A sudden heart attack took my father from our family when I was only 6 years old. I don't remember his whiskers... at all. I remember his ears because he used to make them wiggle at the dinner table and make me giggle... especially on special occasions like Thanksgiving... when we were to be on our most best and proper behavior. I also clearly remember his temper which could flare up in an instant... but I don't remember it ever being directed at me. Most of all... I remember his hands. Large, strong, working hands. Hands that worked on sailboats, designed tools, finished building the house. Hands that tenderly stroked my cheek, my hair. Hands that became all thumbs when trying to corral my wisps of hair in to pig tails... the end result looking so out of whack that I had to hide it under a hat the rest of the day.

My father's hand was my security. He always held my tiny hand in his when we crossed a street, or walked in a crowd. One day, while shopping he let go for just a second. I reached up and grabbed the corner of his red plaid wool jacket so I wouldn't get lost. When I turned my little face upward to ask him something I realized the jacket I was clinging on to wasn't my dad... it was some other strange man. I dropped it instantly and SCREAMED! My dad was only a step behind and immediately scooped me up with his big strong hands in to his arms. Snug and safe again.

My own children have very distinctive hands. During a High School production of 'Pippin' my girls were in a large group standing behind a black curtain with only their hands showing on stage making motions to an opening number. I could pick them out of the crowd. Those were my daughter's hands after all... I gave birth to them, held them, kissed each little rosebud finger. Over the many years I have pulled them away from light sockets, washed off dirt, jelly, marshmallows, mud and sand. I watched as they mastered holding a crayon, fork and spoon. I too held their hands as we crossed a street or walked in a crowd. Eventually I gave one daughter's hand away in marriage... thankfully I adore her husband, or I wouldn't have given it away so freely.

Some people think walking arm in arm is special. Others think a hug is the most endearing public display of affection. I think holding hands is the sexiest thing in the world!!! It's an outward sign that you care way deep down inside for the person you are with. You don't want anything bad to happen to them, that you are connected to them, that you want to hold them close... and you don't care if anybody notices! Hugs and Kisses are brief encounters... quickly executed and then you pull away. Hand holding can last as long as you want... and no one would say a word.

Have you ever seen an elderly couple walking hand in hand?? To me that is the sweetest thing in the world.

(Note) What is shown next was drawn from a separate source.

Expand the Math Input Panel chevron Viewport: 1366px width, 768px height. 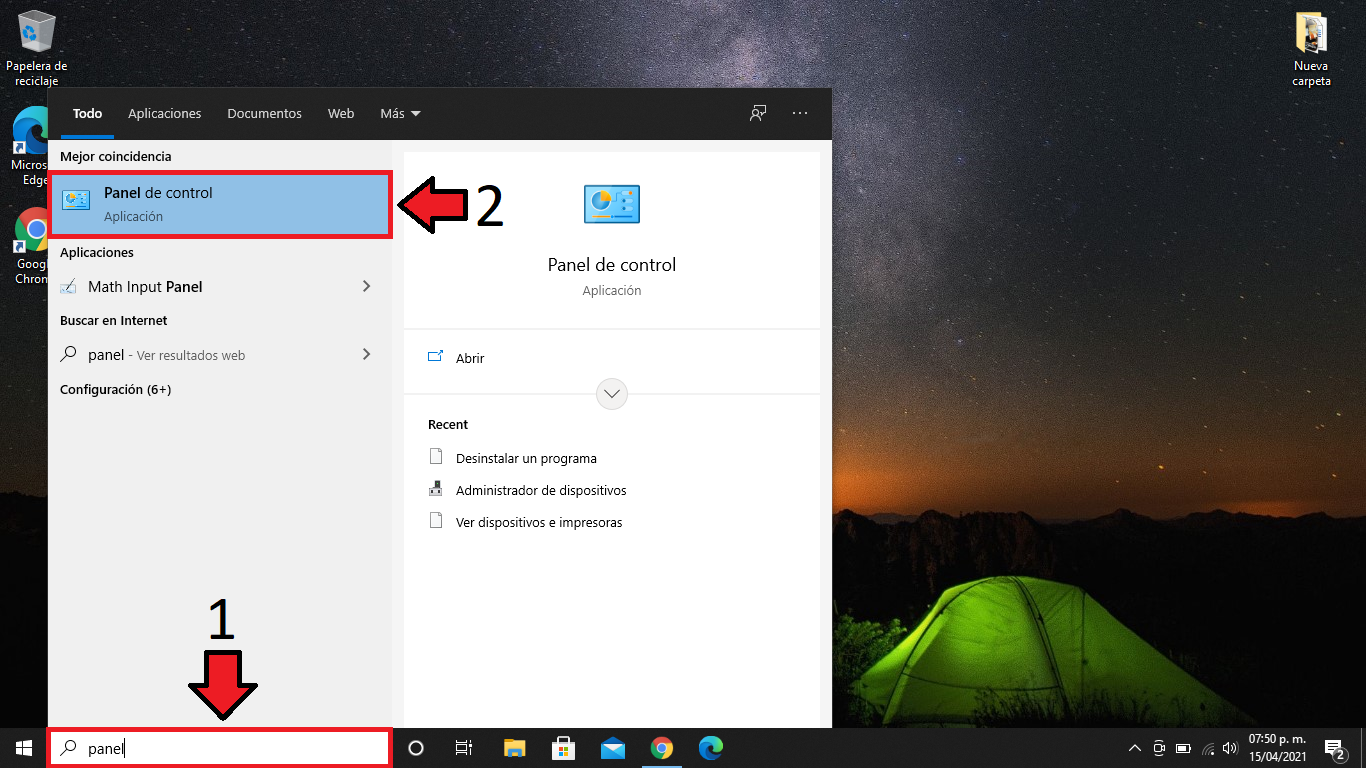coord(366,287)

Now... after all this blubbering about how wonderful hands are I must confess that I hate my hands. They give my true age away. They are old and wrinkly with dry cuticles and the veins are starting to pop up, not to mention the brown age spots. The fingers are fat and stubby so rings never look good, which is why I prefer necklaces and bracelets. My hands have done so many wonderful things over the course of my life... so I really can't complain. They might not be pretty, but they are strong... and able to hold on to any one that needs a helping hand.